A fight in the Whitsundays has emerged between locals and a Chinese developer who owns Keswick Island, just 30kms from Mackay.
Wealthy developer China Bloom has closed beaches, parts of the national park, the airstrip and has also banned short term accommodation and rentals on the island after signing a 96-year long lease for 117 hectares.
There are plans for the island to be home to a tourist resort to accommodate 3,000 people.
However, the small community that call Keswick Island home are fighting back after being banned from accessing large parts of public land.
Northern Beaches local Deb Lawson is capitalising on the media attention after a viral article from news.com.au.
She has planned a “peaceful protest” at Basil Bay, where the Queensland Government told news.com.au locals are not allowed to go “past the high tide line”.
Her protest, planned for Australia Day, will include “a flotilla of boats”.
“I thought, being a boating community (Mackay), what better way to do that than get a flotilla of boats, let’s get out to Keswick Island.”
“China Bloom don’t have ownership below the high tide mark,” she told 7 News. “So, technically, they can’t stop us getting on to the beach.”
— 7NEWS Mackay (@7NewsMackay) December 4, 2020
The member for Whitsundays, Amanda Camm, told reporters this week: “This is not Communist China, this is Australia.

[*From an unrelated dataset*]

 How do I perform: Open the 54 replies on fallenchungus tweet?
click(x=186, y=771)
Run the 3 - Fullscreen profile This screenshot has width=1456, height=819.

This is Queensland and this is the Whitsundays.”
A Queensland Government spokesman said that the developer is being urged to do the right thing.
“(We are) working with China Bloom to ensure all relevant activities are in accordance with the terms of the lease, particularly as China Bloom works to upgrade the island’s roads, boat ramps, jetties and marine infrastructure,” a Department of Resources spokesman said.
Local Julie Willis is “gobsmacked” by the outcome.
“I’m gobsmacked that it’s happening in Australia.”
It all amounts to an end to an incredible burden on what was once a “vibrant community”, she said.
“On the surface, it really looks like they don’t want the sublessees there. They have no responsibility to look after sublessees. It’s like they want it as a private island for Chinese tourists.
“It’s a struggle. We’ve tried to come to the table with China Bloom. We’ve been given assurances by the State Government that our concerns have been taken on board but we feel like we’re not being listened to.”